14 SCU undergraduates explore agribusiness in Cuba.
Harold Gutmann
01 Jul 2015
Taste for yourself what flavors Cuban food on the island. Listen to stories from the street. Walk the rows of a farm. You might learn a few things that textbooks and statistics and crafted political messages don’t reveal. “That is the whole reason behind experiential learning,” says Greg Baker, who led a group of 14 undergraduates to western Cuba in September.
Baker directs SCU’s Food and Agribusiness Institute (FAI). He and assistant director Erika French-Arnold M.A. ’10 conducted the immersion trip—months before the United States eased restrictions on Cuba and began to remove it from the list of countries that sponsor terrorism. With an open mind and a critical eye, there are lessons to be gleaned from sustainable agriculture projects. Most of those sustainability initiatives came out of necessity, during the so-called “Special Period,” when the Soviet Union dissolved. In just four years, fertilizer provided by the USSR dropped by about 80 percent.
What’s for dinner? Statistics tell you that today Cubans eat a lot of pork and not much beef. Meeting a doctor in Cuba whose husband has been in jail for the past 10 years because he killed a beef cow without government approval—that gives a new context to official statistics.

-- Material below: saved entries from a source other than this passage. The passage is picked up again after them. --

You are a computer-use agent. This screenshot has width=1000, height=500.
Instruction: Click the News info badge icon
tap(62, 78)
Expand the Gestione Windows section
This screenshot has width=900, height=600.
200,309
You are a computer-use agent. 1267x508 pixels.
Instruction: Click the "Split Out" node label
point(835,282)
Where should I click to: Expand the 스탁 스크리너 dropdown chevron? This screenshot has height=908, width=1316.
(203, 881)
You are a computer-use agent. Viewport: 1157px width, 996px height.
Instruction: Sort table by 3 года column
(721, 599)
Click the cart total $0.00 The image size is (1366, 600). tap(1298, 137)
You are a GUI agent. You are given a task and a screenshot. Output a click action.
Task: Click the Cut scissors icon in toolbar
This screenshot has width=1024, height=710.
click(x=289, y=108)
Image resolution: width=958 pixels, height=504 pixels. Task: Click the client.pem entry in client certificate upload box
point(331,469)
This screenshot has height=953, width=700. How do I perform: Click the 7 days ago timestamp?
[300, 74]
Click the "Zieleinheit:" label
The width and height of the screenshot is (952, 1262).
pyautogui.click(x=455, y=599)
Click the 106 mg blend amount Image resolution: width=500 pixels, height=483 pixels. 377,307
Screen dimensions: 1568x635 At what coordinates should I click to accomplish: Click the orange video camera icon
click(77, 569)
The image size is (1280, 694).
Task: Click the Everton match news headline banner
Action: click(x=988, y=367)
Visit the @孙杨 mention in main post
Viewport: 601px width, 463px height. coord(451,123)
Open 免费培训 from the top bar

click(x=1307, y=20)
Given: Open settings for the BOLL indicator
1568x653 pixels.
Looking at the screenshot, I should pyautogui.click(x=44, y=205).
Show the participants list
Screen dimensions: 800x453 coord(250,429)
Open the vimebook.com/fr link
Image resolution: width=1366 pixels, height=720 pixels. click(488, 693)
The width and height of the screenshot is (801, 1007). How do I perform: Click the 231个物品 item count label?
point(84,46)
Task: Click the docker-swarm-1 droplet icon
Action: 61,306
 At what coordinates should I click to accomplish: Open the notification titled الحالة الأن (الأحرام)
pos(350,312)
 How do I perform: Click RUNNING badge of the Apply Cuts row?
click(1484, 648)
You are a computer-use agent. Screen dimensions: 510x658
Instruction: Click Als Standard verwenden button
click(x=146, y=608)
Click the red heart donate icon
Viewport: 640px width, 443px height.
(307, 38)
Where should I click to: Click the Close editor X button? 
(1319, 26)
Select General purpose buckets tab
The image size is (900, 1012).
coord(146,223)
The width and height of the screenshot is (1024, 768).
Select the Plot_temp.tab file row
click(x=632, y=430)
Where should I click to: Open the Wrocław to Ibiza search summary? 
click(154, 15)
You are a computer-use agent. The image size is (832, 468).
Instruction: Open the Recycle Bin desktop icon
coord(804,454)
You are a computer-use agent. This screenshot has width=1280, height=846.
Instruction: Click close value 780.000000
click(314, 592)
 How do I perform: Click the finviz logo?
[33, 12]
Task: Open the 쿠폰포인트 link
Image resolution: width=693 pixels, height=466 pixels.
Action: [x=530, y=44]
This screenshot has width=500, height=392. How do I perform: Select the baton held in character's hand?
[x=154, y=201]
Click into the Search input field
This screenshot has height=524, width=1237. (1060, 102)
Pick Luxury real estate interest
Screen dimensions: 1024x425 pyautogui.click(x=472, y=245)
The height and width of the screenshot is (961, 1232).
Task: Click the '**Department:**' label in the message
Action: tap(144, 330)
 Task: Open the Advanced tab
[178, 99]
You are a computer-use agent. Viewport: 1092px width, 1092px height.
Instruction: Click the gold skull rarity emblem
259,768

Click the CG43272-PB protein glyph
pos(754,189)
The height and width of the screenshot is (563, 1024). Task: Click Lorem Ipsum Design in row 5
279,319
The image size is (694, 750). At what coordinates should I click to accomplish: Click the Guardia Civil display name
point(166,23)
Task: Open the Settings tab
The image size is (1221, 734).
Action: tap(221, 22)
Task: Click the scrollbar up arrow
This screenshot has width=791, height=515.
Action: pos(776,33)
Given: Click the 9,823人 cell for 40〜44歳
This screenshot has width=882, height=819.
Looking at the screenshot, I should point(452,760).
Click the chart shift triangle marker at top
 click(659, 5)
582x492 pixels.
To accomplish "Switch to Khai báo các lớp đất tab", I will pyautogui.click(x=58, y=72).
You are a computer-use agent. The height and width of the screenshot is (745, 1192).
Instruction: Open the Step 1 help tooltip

FAI’s immersion stressed interacting with regular Cubans, in Cuba—because, Baker says, you can’t tell real stories with averages. “Statistics will tell you the average age, and there are very few people who are actually that average age. You have to listen to people’s stories to develop an appreciation of the Cuban experience.”
We went “to learn from the Cubans what they do differently, specifically in their agriculture, that could be of value to us,” says Jenna Herzog ’15, a double major in communications and Spanish who also puts her photo and video talents to work for FAI.
Engineers saw ingenuity in water use. Economics major Max Williamson ’15 was struck by the innovation and environmental stewardship in practice: Children built scarecrows from scraps found on the beach, a permaculture site used old tires to mimic terraced farming and maintain plant diversity, and dry toilets were used to create fertilizer from human waste.
Cuba is the fifth country that the FAI has visited recently. The others are Ghana, Burma, Costa Rica, and Nicaragua. The trips are geared to focus on marginalized communities. The Cuba journey brought students face-to-face with effects of economic isolation paired with political repression. Most of those students won’t wind up working in international development, Baker predicts. “But it informs them as global citizens.”